* TASK TO CARRY OUT
Copy the records below, from the line containing "Focus the GGAL symbol search field" through the last line; leave out pictures.

* SUPPLIED MATERIAL

---------------

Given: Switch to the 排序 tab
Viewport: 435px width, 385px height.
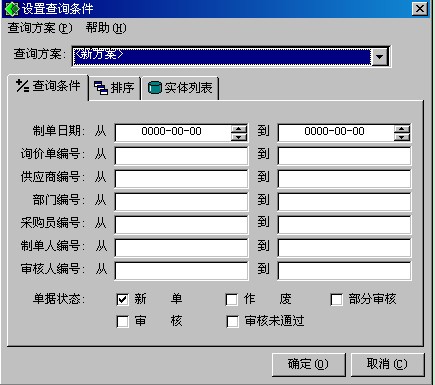Looking at the screenshot, I should click(114, 88).
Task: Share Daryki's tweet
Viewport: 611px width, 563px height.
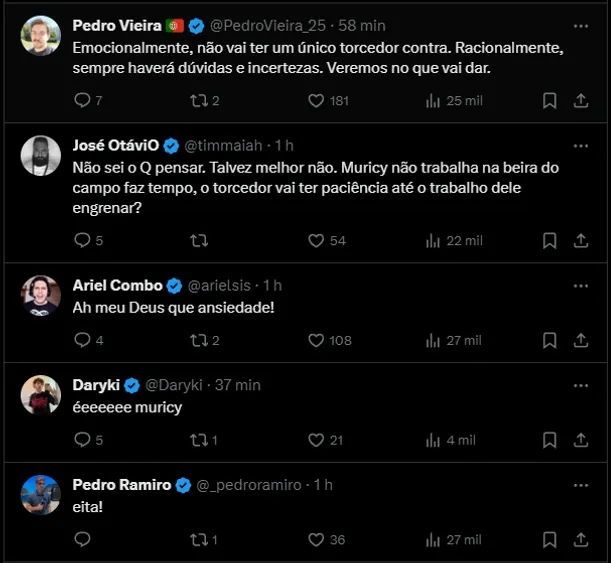Action: pyautogui.click(x=581, y=440)
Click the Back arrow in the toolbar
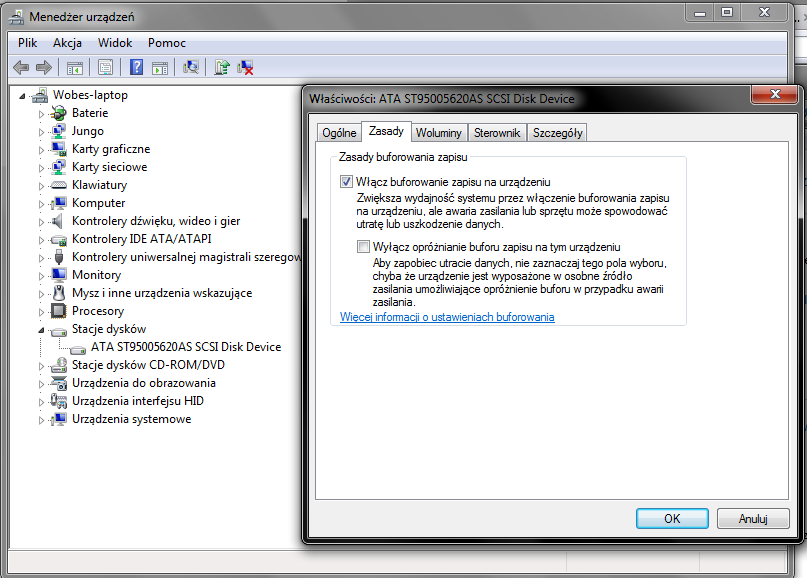Screen dimensions: 807x578 click(20, 67)
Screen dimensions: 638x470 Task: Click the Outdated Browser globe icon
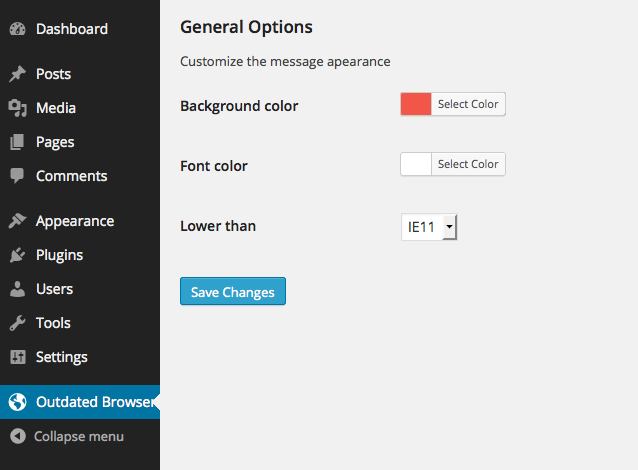17,402
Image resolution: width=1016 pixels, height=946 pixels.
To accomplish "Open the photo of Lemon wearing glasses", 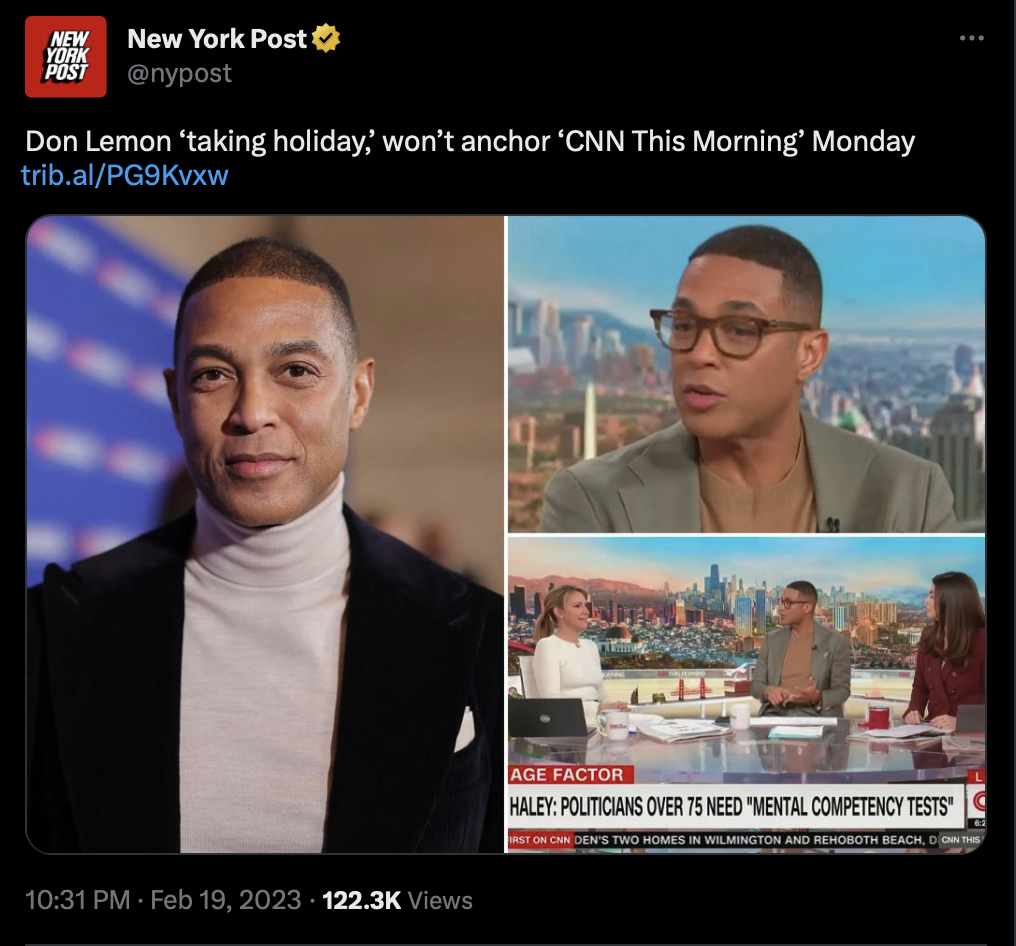I will pos(746,374).
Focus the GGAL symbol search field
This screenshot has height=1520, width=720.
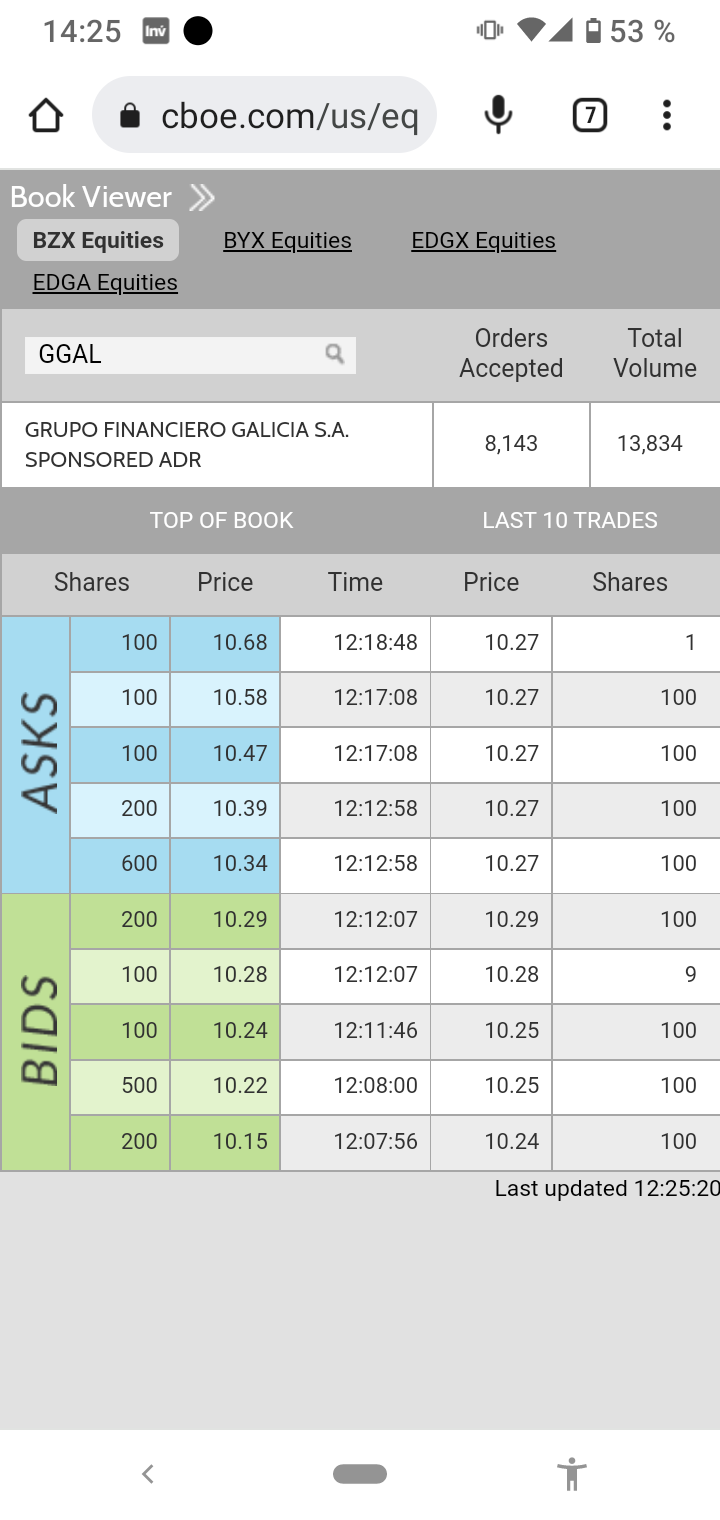(x=175, y=355)
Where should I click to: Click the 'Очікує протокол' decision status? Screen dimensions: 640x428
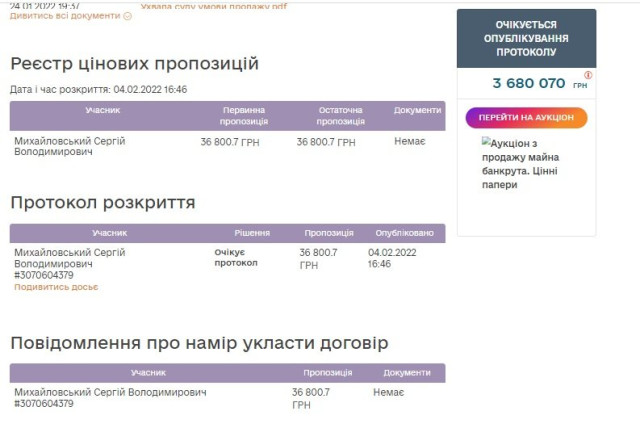click(x=236, y=258)
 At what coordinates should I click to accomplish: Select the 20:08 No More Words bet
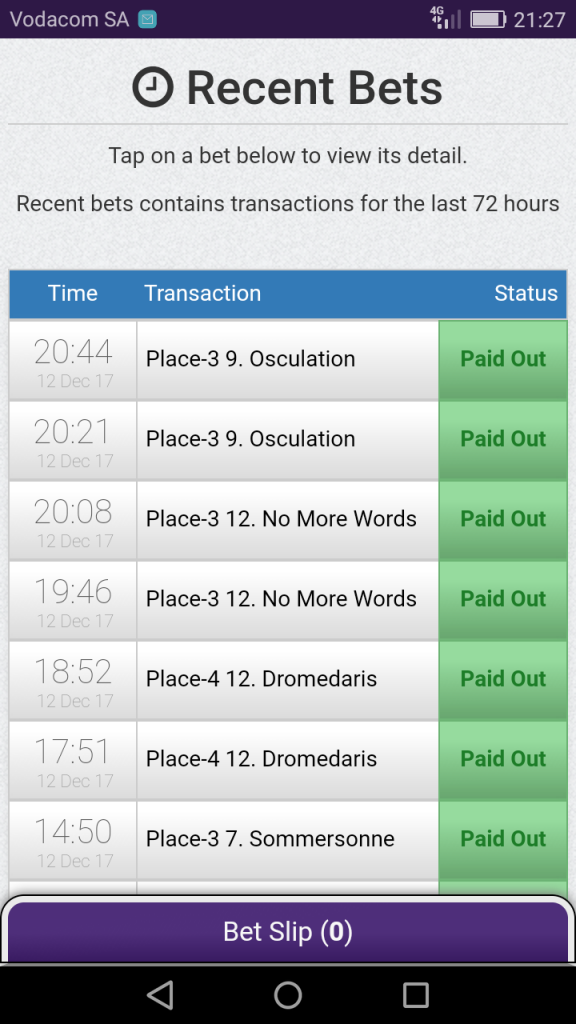(288, 520)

---------------

* EXPECTED OUTPUT
Focus the GGAL symbol search field
This screenshot has height=1520, width=720.
(x=175, y=355)
Where should I click to: Click the 'Очікує протокол' decision status? Screen dimensions: 640x428
click(x=236, y=258)
 At what coordinates should I click to accomplish: Select the 20:08 No More Words bet
(288, 520)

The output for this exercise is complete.